Article 11 of Portugal’s Constitution names the flag and the anthem by article — not by implication, but explicitly, by name. Under Lei Orgânica 1/2026, which governs the TNIC citizenship exam, knowledge of Portugal’s national symbols is a tested requirement. This is not soft culture; for the TNIC reader, it is examinable fact with clean hooks: two objects, a handful of dates, one decree.
For anyone living in Portugal, the flag flies on every public building on Sundays and holidays under Decreto-Lei 150/87. Insulting it in public is a crime under Article 332 of the Penal Code, punishable by up to two years. The symbols are protected the way the institutions are. For the civic-curiosity reader, the flag packs four centuries into one rectangle. By the end of this issue, you will be able to read every layer.

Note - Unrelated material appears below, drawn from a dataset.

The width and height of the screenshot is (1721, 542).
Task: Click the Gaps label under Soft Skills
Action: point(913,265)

The Flag the Republic Built
The green-and-red combination was not ancient Portugal’s colors. Historic royal Portugal flew blue and white. The verde-rubro (green-and-red) scheme traces to the failed republican revolt of 31 January 1891 in Porto and was carried again at the Revolution of 5 October 1910 that ended the monarchy.
Ten days after the revolution, on 15 October 1910, the Provisional Government named a commission to design a national flag. Its members: the painter Columbano Bordalo Pinheiro, the writer Abel Botelho, and the journalist-politician João Chagas. The government approved the design on 29 November 1910.

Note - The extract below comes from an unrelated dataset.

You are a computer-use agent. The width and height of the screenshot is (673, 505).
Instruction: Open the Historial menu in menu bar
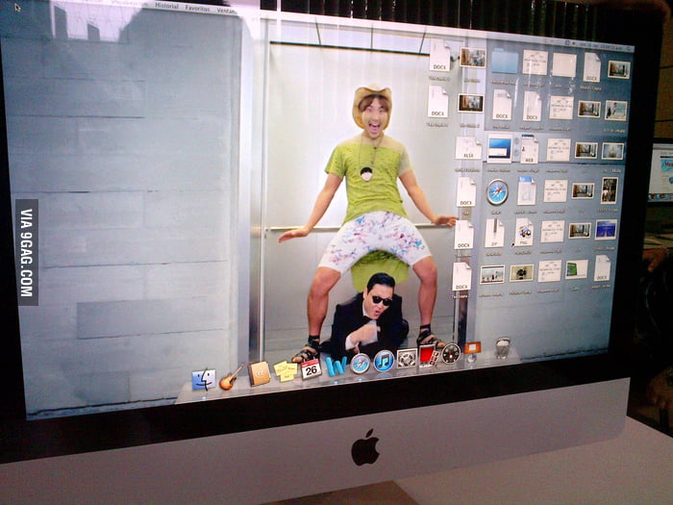tap(167, 6)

Then, on 19 June 1911, the National Constituent Assembly issued the decree that made the flag official — the same decree, in the same act, that named “A Portuguesa” the national anthem. The detailed specifications for the flag’s proportions followed on 30 June 1911.
The flag was designed in 1910; it became law in 1911. Something to remember for the TNIC exam.

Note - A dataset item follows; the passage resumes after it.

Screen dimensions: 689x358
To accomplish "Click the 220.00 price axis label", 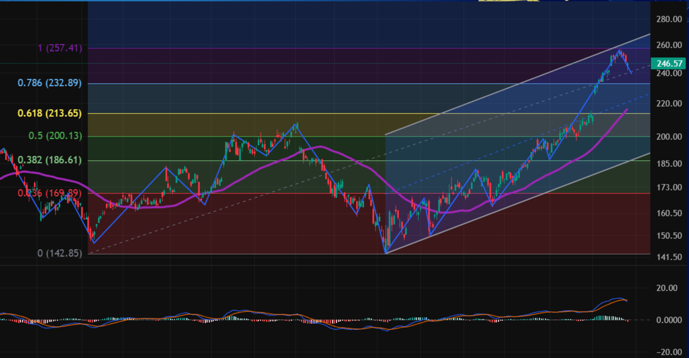I will 669,104.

What the Sphere and the Shield mean
The commission did not leave its choices unexplained. In its own words, the Manueline armillary sphere — the navigator’s instrument in gold behind the central shield — is “the eternal standard of our adventurous genius” (padrão eterno do nosso génio aventureiro). It is a direct reference to the Age of Discoveries and the reign of Manuel I.
The white shield with five blue escudetes is the emblem “of the founding of the nationality” (da fundação da nacionalidade). The commission that built a new republic chose to keep its two oldest-looking elements — and told us exactly why.
The Quinas
The five small blue shields at the center of the Portuguese coat of arms are the quinas (singular: quina). Each carries five white bezants (besantes) arranged in a cross; the five shields themselves form a cross. Tradition ties them to the Lenda de Ourique — the founding battle of 1139, in which Afonso Henriques is said to have had a vision of the five wounds of Christ before defeating the Moors. Historians date the story to 15th- and 16th-century chronicles, not the 12th century. The legend came centuries after the fact.
The seven gold castles on the red border of the coat of arms are often misattributed to Afonso Henriques. They are not his. Castles were added to the coat of arms under Afonso III in the 13th century — a full century after Afonso Henriques — but the specific count of seven was not fixed until the second half of the 16th century, well after Afonso III’s reign.
“A Portuguesa” — a protest song that outlasted its target
“A Portuguesa” was not written as a celebration. Music by Alfredo Keil, lyrics by Henrique Lopes de Mendonça, it was written in early 1890 in direct response to the British Ultimatum of 11 January 1890 — London’s demand that Portugal abandon its claim to the territory between Angola and Mozambique (the “Pink Map”). The song became the march of the 31 January 1891 republican revolt in Porto. The monarchy banned it. The 1910 revolution revived it, and the 1911 decree made it the national anthem.
One more date: the anthem was adopted in 1911, but the official orchestral version was not fixed until 1957, by a Council of Ministers resolution published 4 September 1957 in the Diário do Governo, with the arrangement by Frederico de Freitas. The anthem existed for 46 years without an official musical version.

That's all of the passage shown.